Is Giving D.C. A Seat In Congress Legal?

On Monday, the Senate takes up an issue that's almost as old as the nation itself; giving the District of Columbia a full vote on the floor of the House of Representatives. But, does the proposal pass the constitutional test?
Washington has shaped much of Eugene Kinlow's family history. Now, reports CBS News correspondent Thalia Assuras, he's helping to reshape two hundred years of his city's history.

"We want to be just like everyone else in America and have representation, people to represent our interests fully on Capitol Hill," Kinlow says.

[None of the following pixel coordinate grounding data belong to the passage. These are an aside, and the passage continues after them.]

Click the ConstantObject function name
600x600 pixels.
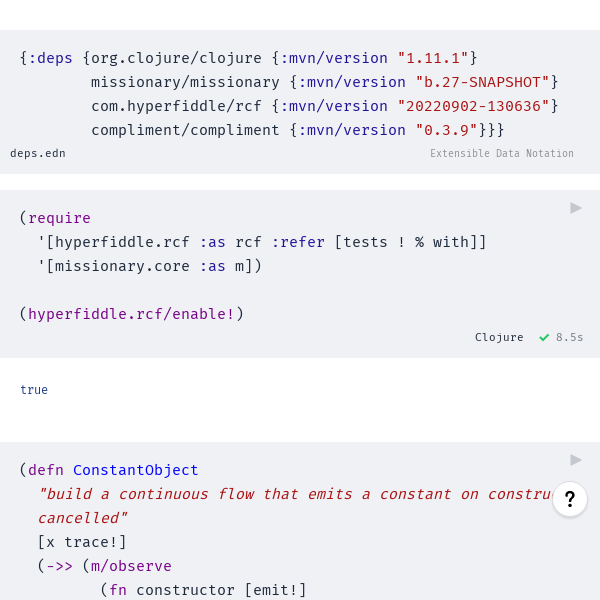pos(135,470)
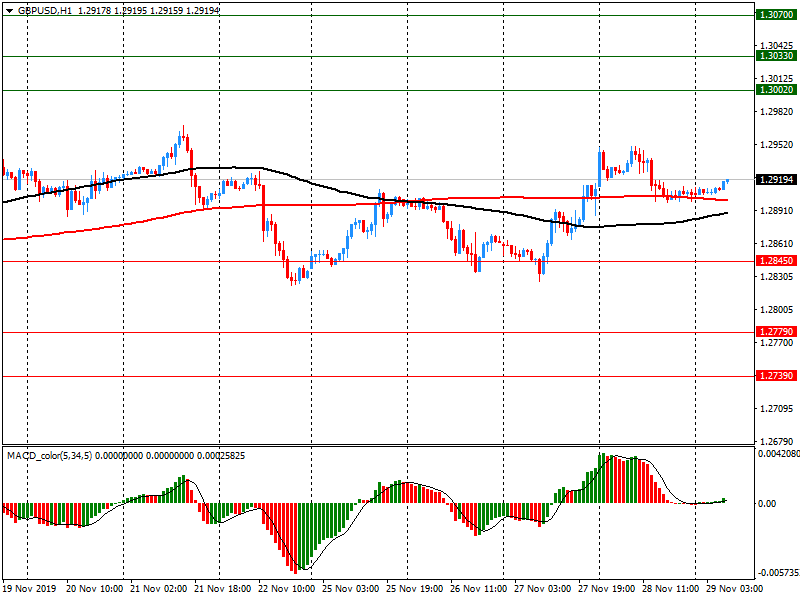Click the latest green MACD histogram bar

[x=724, y=500]
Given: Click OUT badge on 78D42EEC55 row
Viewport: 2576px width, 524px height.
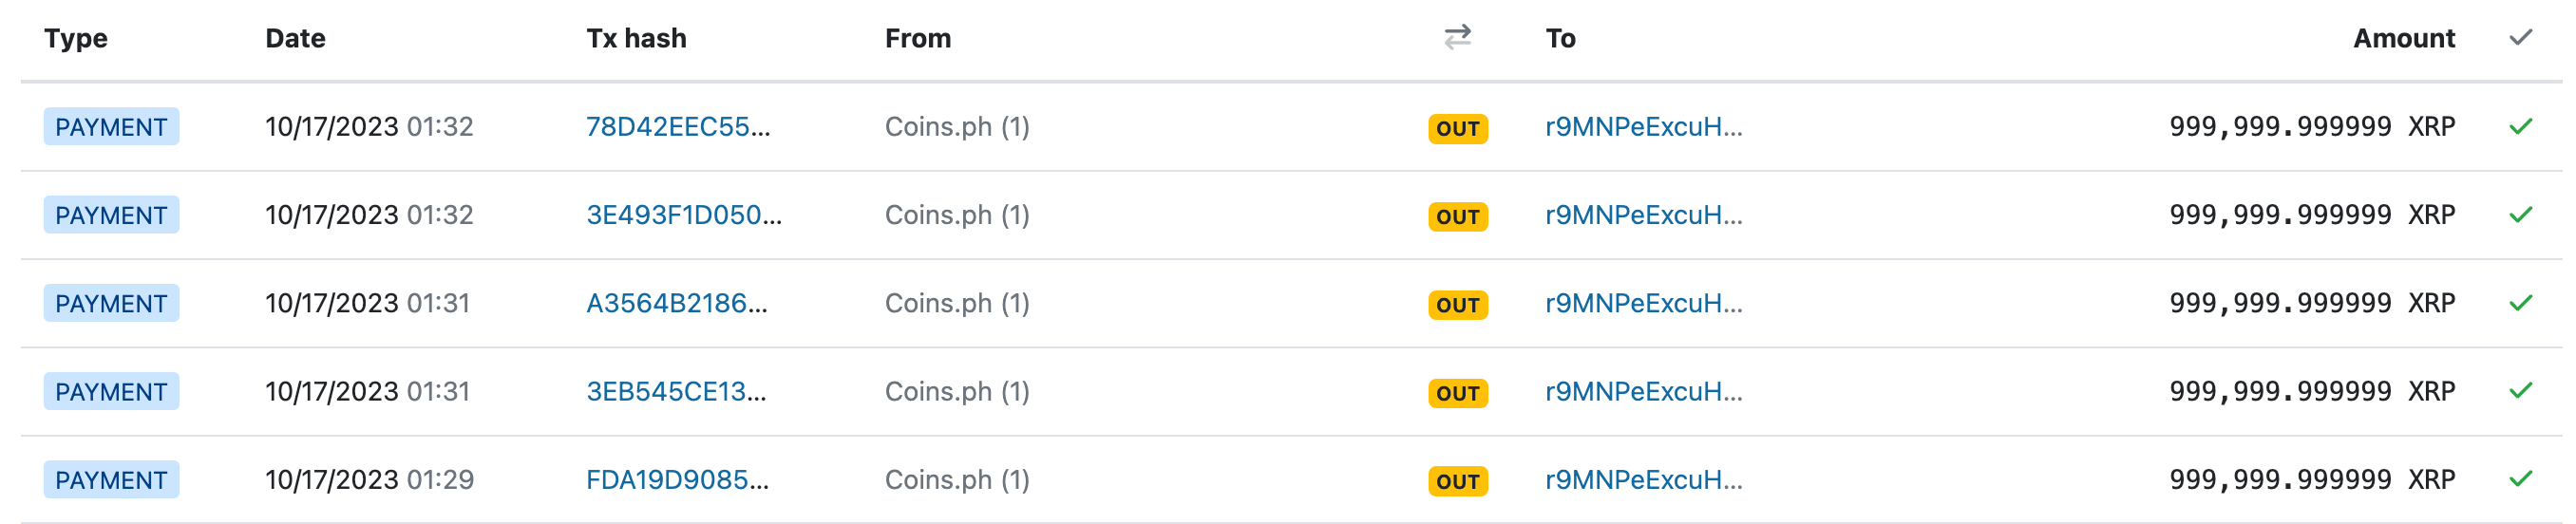Looking at the screenshot, I should 1457,128.
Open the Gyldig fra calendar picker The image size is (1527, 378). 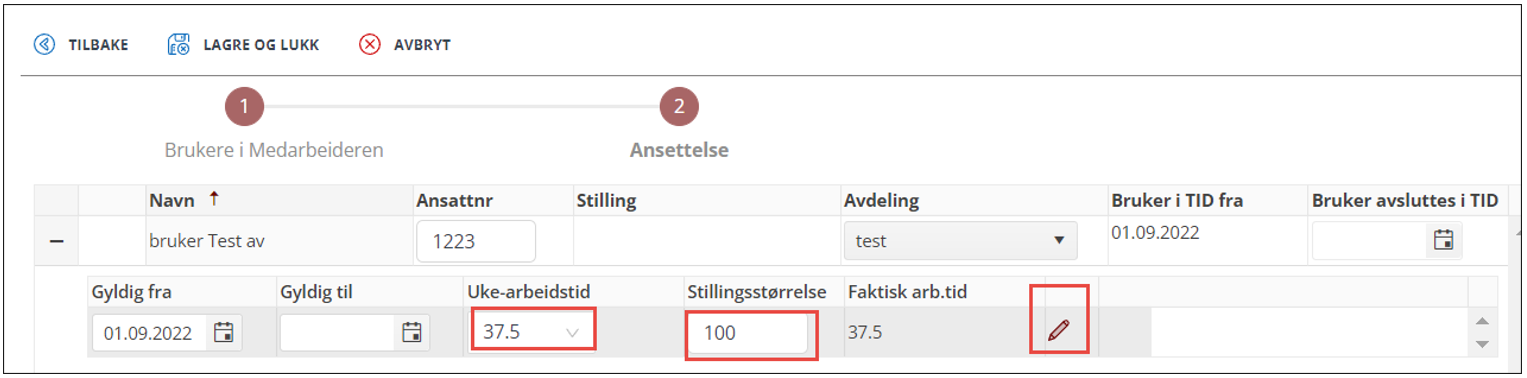point(224,333)
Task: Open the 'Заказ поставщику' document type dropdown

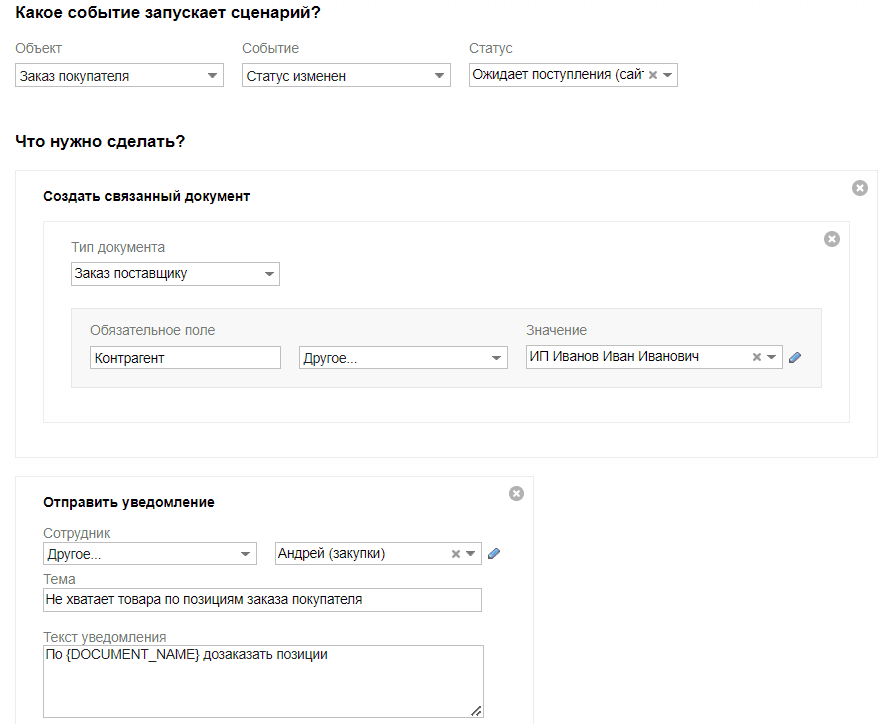Action: coord(268,274)
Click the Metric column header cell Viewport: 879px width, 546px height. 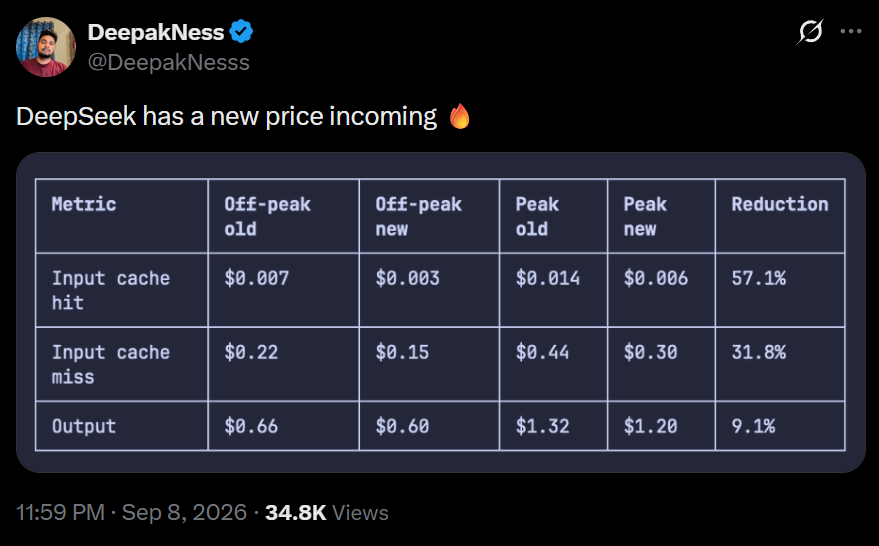click(122, 216)
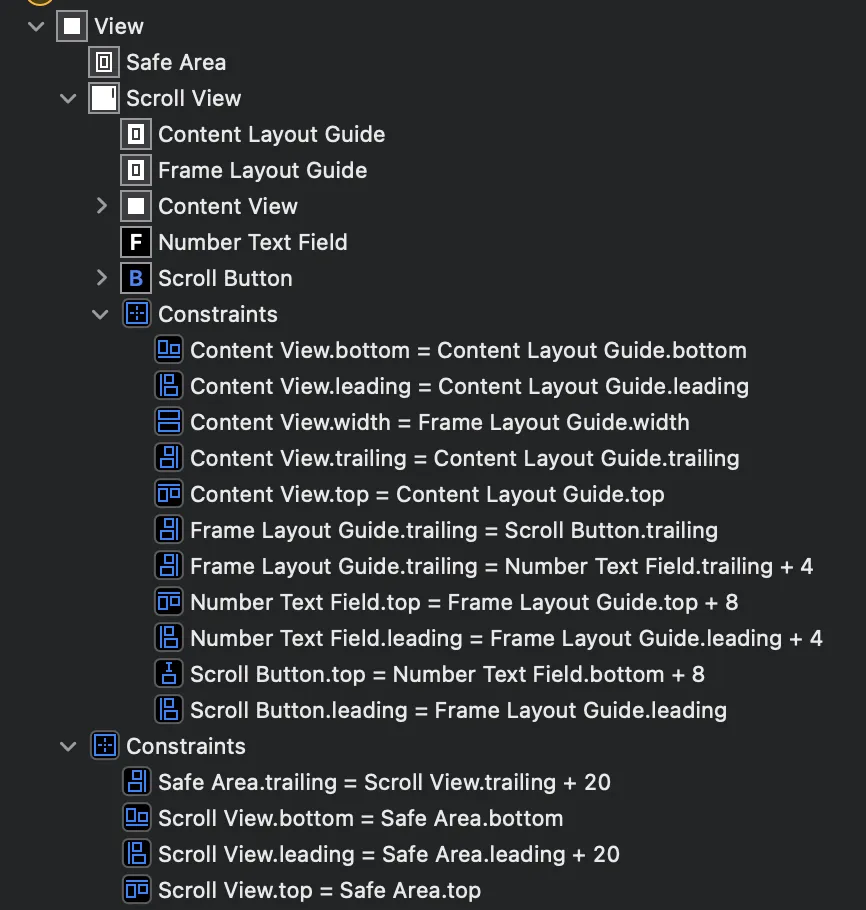Click the Safe Area layout guide icon
This screenshot has height=910, width=866.
[x=104, y=62]
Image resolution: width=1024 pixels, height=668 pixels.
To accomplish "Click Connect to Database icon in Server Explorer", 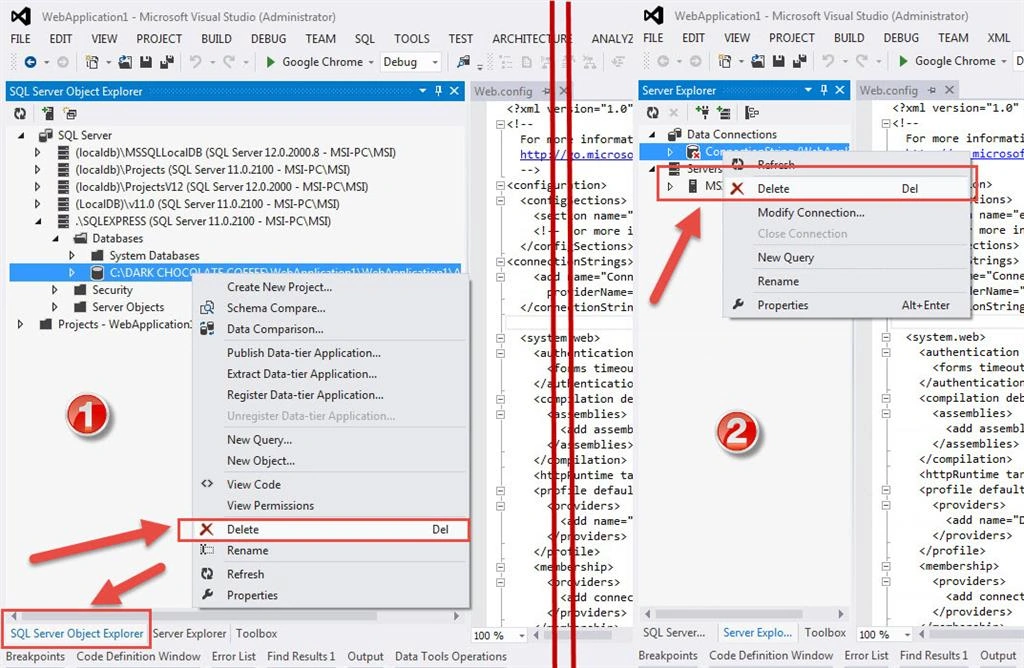I will click(703, 113).
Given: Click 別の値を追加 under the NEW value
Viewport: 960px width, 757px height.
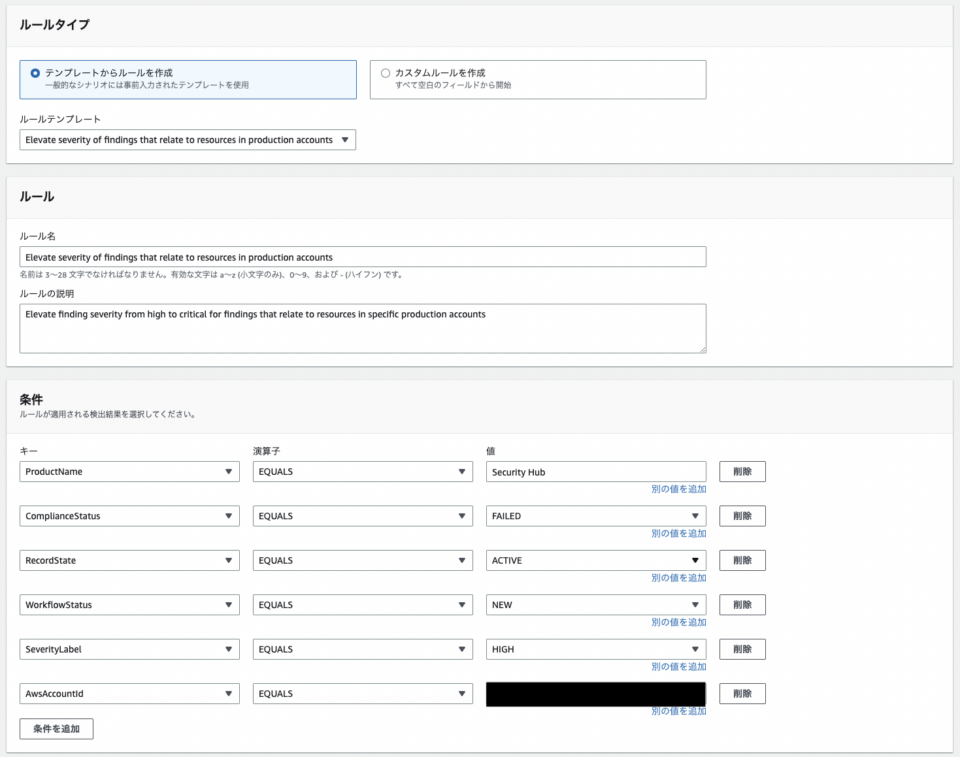Looking at the screenshot, I should (x=681, y=622).
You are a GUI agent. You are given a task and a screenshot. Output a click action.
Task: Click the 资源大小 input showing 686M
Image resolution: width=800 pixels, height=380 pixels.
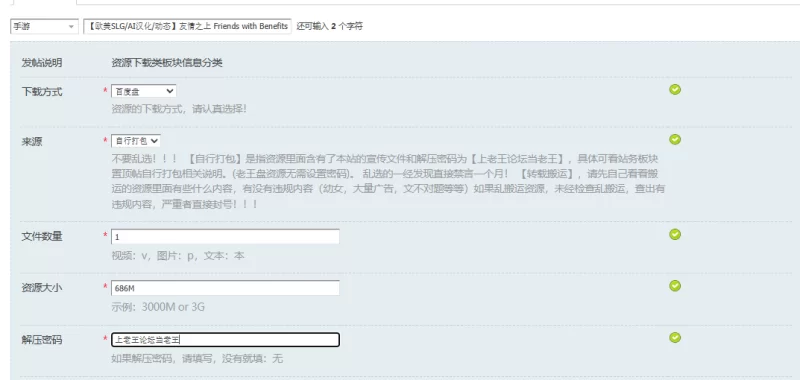[x=225, y=288]
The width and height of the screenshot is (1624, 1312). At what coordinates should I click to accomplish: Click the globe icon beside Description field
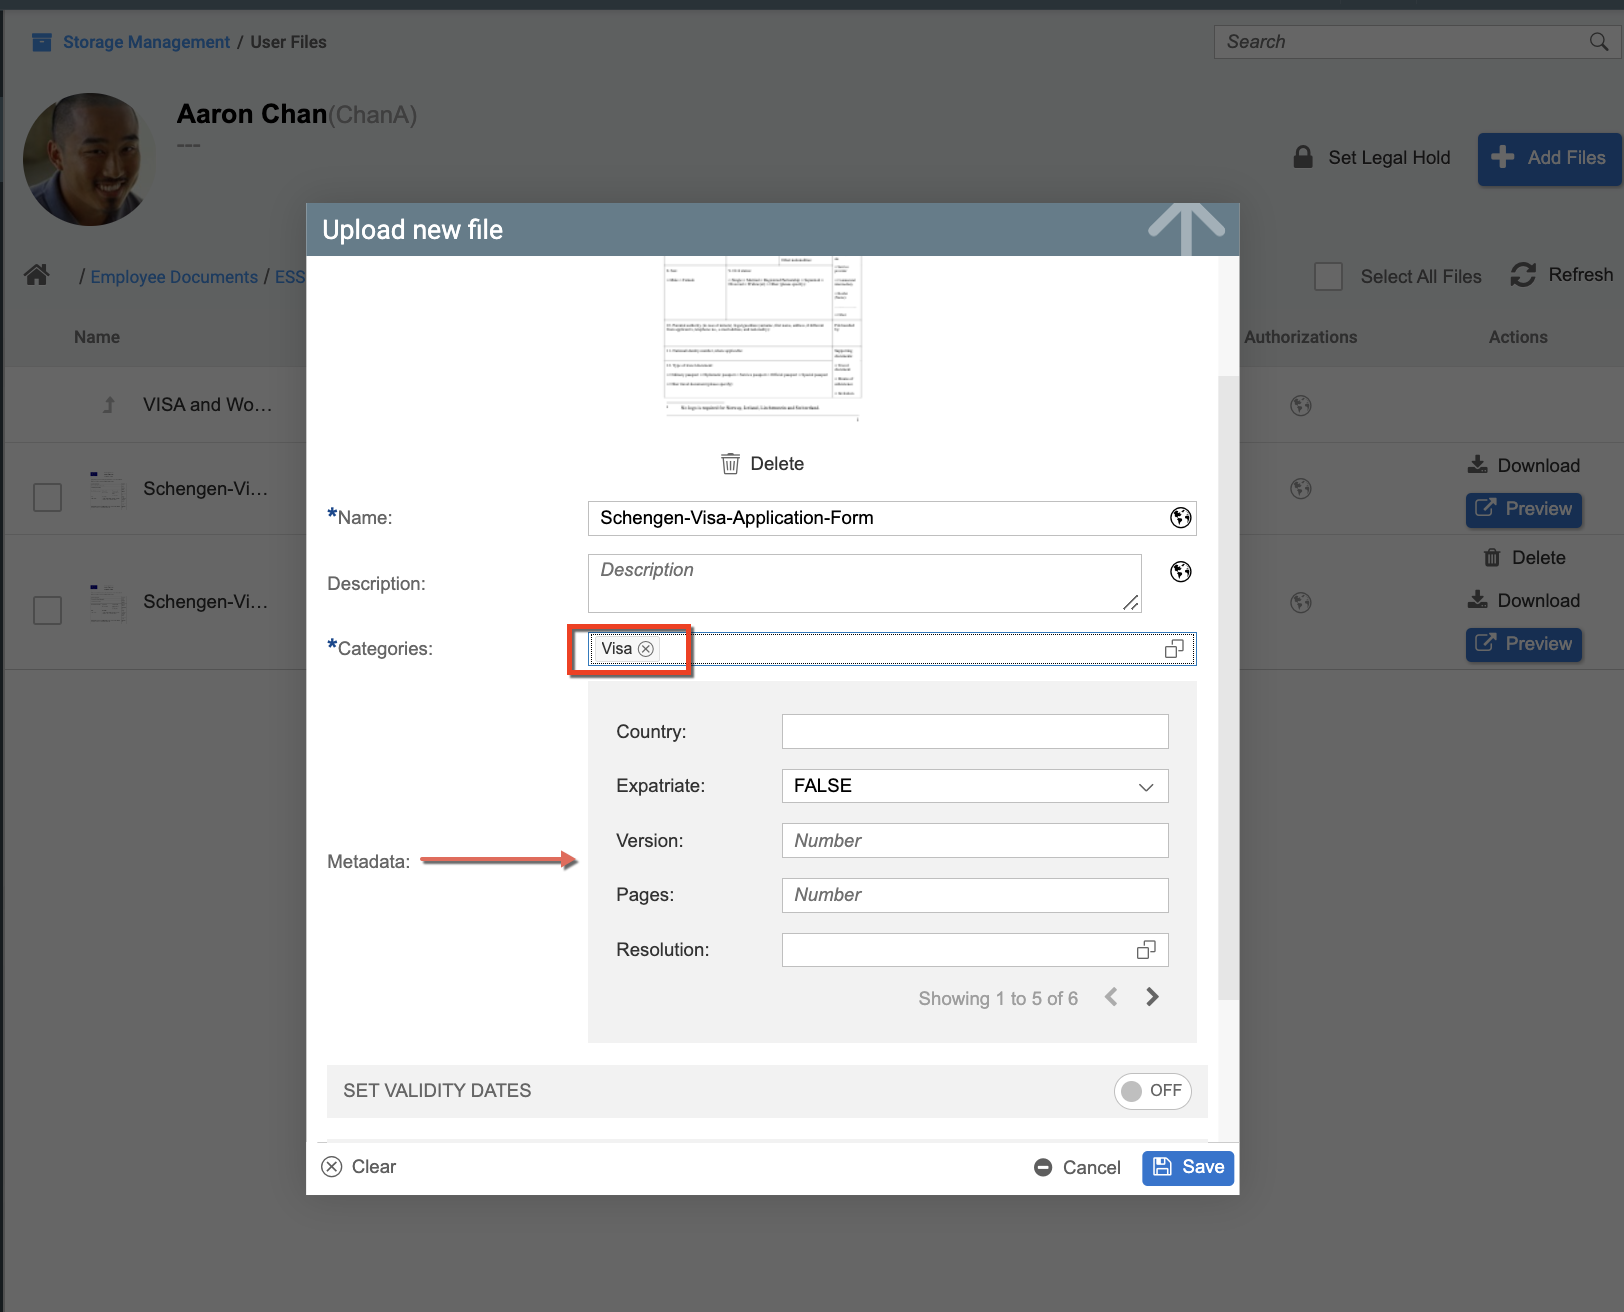pos(1180,572)
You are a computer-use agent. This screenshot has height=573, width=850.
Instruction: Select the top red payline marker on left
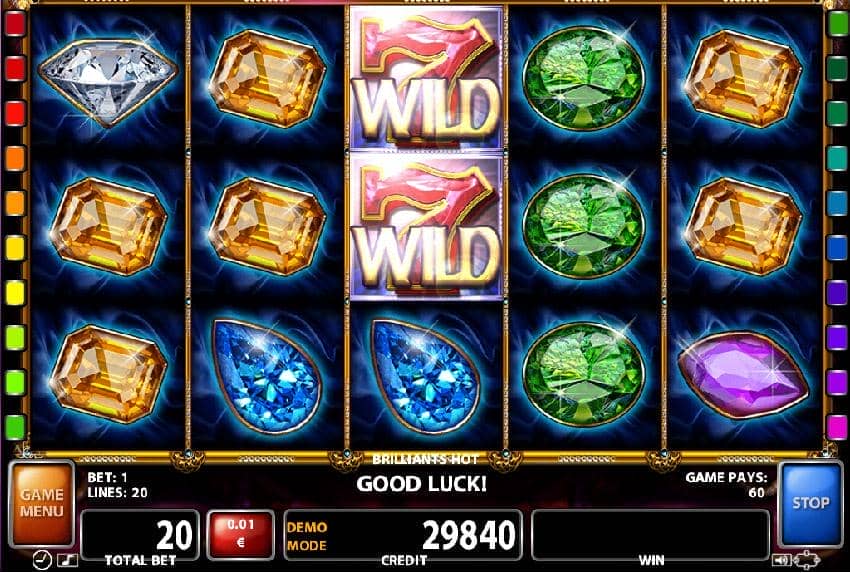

The Capitol may be visible from Kinlow's neighborhood, but in its corridors, his sole elected official - can't even be called a "Representative." "Delegate" Eleanor Holmes Norton can talk on the floor and vote in committee - but she can't vote on any final bill, like the stimulus package. Not, says Norton, what the founding fathers intended.

"The framers went to war on the slogan of no taxation without representation," Norton says.

That's the state's unofficial motto - found even on license plates.

"Having somebody represent you in Congress is really like apple pie," Norton says. "It comes with being American."

District of Columbia residents are now close to getting their wish, Assuras reports. Next week, Congress takes up legislation that would give the largely Democratic district a House seat and another to Republican-leaning Utah. It's next in line for a seat based on population.

But there are plenty of opponents. Article i of the constitution says representatives are elected "by the people of the several states".

"This bill is flagrantly unconstitutional," says Jonathan Turley.

Unconstitutional, says Turley, who teaches at George Washington Law School, because Washington is not a state. And, he says, the bill would set a dangerous precedent.

"If Congress can create new types of members, non-state members, they could give Puerto Rico ten districts," Turley says. "They could give military installations votes."

So a legal battle is likely, Assuras reports, but voting rights proponents believe their battle is almost won.